▸ Problem to work on
Given the entries below, please return each one exactly.

===

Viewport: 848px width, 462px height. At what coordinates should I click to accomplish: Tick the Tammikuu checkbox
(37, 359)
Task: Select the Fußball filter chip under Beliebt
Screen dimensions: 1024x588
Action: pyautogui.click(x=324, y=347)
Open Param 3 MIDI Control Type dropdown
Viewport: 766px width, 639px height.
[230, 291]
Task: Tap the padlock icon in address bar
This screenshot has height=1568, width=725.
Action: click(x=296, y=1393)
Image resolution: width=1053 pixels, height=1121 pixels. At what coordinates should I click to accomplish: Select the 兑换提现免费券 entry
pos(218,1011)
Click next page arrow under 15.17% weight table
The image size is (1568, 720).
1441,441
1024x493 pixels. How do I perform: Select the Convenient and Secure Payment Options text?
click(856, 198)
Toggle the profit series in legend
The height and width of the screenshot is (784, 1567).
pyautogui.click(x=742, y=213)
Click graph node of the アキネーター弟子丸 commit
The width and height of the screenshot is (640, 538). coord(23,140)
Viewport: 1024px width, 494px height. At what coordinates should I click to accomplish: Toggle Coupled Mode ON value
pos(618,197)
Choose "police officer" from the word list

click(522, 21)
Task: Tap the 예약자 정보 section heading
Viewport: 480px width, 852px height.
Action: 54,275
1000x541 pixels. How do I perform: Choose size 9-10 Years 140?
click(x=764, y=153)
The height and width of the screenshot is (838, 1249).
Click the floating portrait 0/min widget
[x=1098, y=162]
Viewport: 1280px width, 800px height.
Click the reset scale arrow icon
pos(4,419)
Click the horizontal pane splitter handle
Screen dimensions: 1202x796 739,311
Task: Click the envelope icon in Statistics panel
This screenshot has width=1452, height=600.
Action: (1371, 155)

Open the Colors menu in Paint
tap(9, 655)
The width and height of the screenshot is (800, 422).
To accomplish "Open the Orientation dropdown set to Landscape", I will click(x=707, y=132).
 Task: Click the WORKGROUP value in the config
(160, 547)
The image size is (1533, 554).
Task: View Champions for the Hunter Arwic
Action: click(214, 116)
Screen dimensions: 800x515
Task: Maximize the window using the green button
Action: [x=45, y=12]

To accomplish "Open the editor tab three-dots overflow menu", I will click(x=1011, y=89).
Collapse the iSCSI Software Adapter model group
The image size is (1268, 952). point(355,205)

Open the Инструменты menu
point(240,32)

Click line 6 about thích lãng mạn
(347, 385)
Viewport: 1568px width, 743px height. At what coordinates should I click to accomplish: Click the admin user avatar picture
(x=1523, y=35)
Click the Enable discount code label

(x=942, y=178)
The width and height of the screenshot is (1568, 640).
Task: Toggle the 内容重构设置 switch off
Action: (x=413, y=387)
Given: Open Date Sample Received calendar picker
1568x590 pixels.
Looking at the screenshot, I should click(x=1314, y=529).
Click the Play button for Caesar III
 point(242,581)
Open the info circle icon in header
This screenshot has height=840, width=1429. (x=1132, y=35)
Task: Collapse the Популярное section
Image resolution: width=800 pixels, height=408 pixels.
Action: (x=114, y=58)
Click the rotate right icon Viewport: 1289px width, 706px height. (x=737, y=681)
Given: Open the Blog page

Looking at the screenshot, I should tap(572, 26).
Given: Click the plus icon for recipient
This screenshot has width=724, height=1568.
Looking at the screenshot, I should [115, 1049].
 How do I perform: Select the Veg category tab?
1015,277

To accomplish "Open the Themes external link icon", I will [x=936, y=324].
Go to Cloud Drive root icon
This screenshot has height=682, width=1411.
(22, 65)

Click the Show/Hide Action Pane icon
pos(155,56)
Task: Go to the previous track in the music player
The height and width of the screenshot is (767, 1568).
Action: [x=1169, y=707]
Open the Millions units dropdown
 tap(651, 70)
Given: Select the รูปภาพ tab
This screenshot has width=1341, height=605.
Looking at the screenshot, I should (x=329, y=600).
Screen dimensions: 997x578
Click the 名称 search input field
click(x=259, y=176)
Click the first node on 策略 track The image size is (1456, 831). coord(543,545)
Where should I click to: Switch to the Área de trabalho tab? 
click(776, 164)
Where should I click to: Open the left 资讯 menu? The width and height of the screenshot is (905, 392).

===

▸ Answer below
Viewport: 848px width, 462px height. At what coordinates should I click to accomplish: Tick the Tammikuu checkbox
(37, 359)
Task: Select the Fußball filter chip under Beliebt
Screen dimensions: 1024x588
Action: pyautogui.click(x=324, y=347)
Open Param 3 MIDI Control Type dropdown
Viewport: 766px width, 639px height.
[230, 291]
Task: Tap the padlock icon in address bar
This screenshot has height=1568, width=725.
Action: click(x=296, y=1393)
Image resolution: width=1053 pixels, height=1121 pixels. At what coordinates should I click to accomplish: Select the 兑换提现免费券 entry
pos(218,1011)
Click next page arrow under 15.17% weight table
The image size is (1568, 720).
1441,441
1024x493 pixels. How do I perform: Select the Convenient and Secure Payment Options text?
click(856, 198)
Toggle the profit series in legend
The height and width of the screenshot is (784, 1567).
pyautogui.click(x=742, y=213)
Click graph node of the アキネーター弟子丸 commit
The width and height of the screenshot is (640, 538). coord(23,140)
Viewport: 1024px width, 494px height. At what coordinates should I click to accomplish: Toggle Coupled Mode ON value
pos(618,197)
Choose "police officer" from the word list

click(522, 21)
Task: Tap the 예약자 정보 section heading
Viewport: 480px width, 852px height.
Action: 54,275
1000x541 pixels. How do I perform: Choose size 9-10 Years 140?
click(x=764, y=153)
The height and width of the screenshot is (838, 1249).
Click the floating portrait 0/min widget
[x=1098, y=162]
Viewport: 1280px width, 800px height.
Click the reset scale arrow icon
pos(4,419)
Click the horizontal pane splitter handle
Screen dimensions: 1202x796 739,311
Task: Click the envelope icon in Statistics panel
This screenshot has width=1452, height=600.
Action: (1371, 155)

Open the Colors menu in Paint
tap(9, 655)
The width and height of the screenshot is (800, 422).
To accomplish "Open the Orientation dropdown set to Landscape", I will click(x=707, y=132).
 Task: Click the WORKGROUP value in the config
(160, 547)
The image size is (1533, 554).
Task: View Champions for the Hunter Arwic
Action: click(214, 116)
Screen dimensions: 800x515
Task: Maximize the window using the green button
Action: [x=45, y=12]

To accomplish "Open the editor tab three-dots overflow menu", I will click(x=1011, y=89).
Collapse the iSCSI Software Adapter model group
The image size is (1268, 952). point(355,205)

Open the Инструменты menu
point(240,32)

Click line 6 about thích lãng mạn
(347, 385)
Viewport: 1568px width, 743px height. At what coordinates should I click to accomplish: Click the admin user avatar picture
(x=1523, y=35)
Click the Enable discount code label

(x=942, y=178)
The width and height of the screenshot is (1568, 640).
Task: Toggle the 内容重构设置 switch off
Action: (x=413, y=387)
Given: Open Date Sample Received calendar picker
1568x590 pixels.
Looking at the screenshot, I should click(x=1314, y=529).
Click the Play button for Caesar III
 point(242,581)
Open the info circle icon in header
This screenshot has height=840, width=1429. (x=1132, y=35)
Task: Collapse the Популярное section
Image resolution: width=800 pixels, height=408 pixels.
Action: (x=114, y=58)
Click the rotate right icon Viewport: 1289px width, 706px height. (x=737, y=681)
Given: Open the Blog page

Looking at the screenshot, I should tap(572, 26).
Given: Click the plus icon for recipient
This screenshot has width=724, height=1568.
Looking at the screenshot, I should [115, 1049].
 How do I perform: Select the Veg category tab?
1015,277

To accomplish "Open the Themes external link icon", I will [x=936, y=324].
Go to Cloud Drive root icon
This screenshot has height=682, width=1411.
(22, 65)

Click the Show/Hide Action Pane icon
pos(155,56)
Task: Go to the previous track in the music player
The height and width of the screenshot is (767, 1568).
Action: [x=1169, y=707]
Open the Millions units dropdown
 tap(651, 70)
Given: Select the รูปภาพ tab
This screenshot has width=1341, height=605.
Looking at the screenshot, I should (x=329, y=600).
Screen dimensions: 997x578
Click the 名称 search input field
click(x=259, y=176)
Click the first node on 策略 track The image size is (1456, 831). coord(543,545)
Where should I click to: Switch to the Área de trabalho tab? 
click(776, 164)
Where should I click to: Open the left 资讯 menu? The width and height of the screenshot is (905, 392).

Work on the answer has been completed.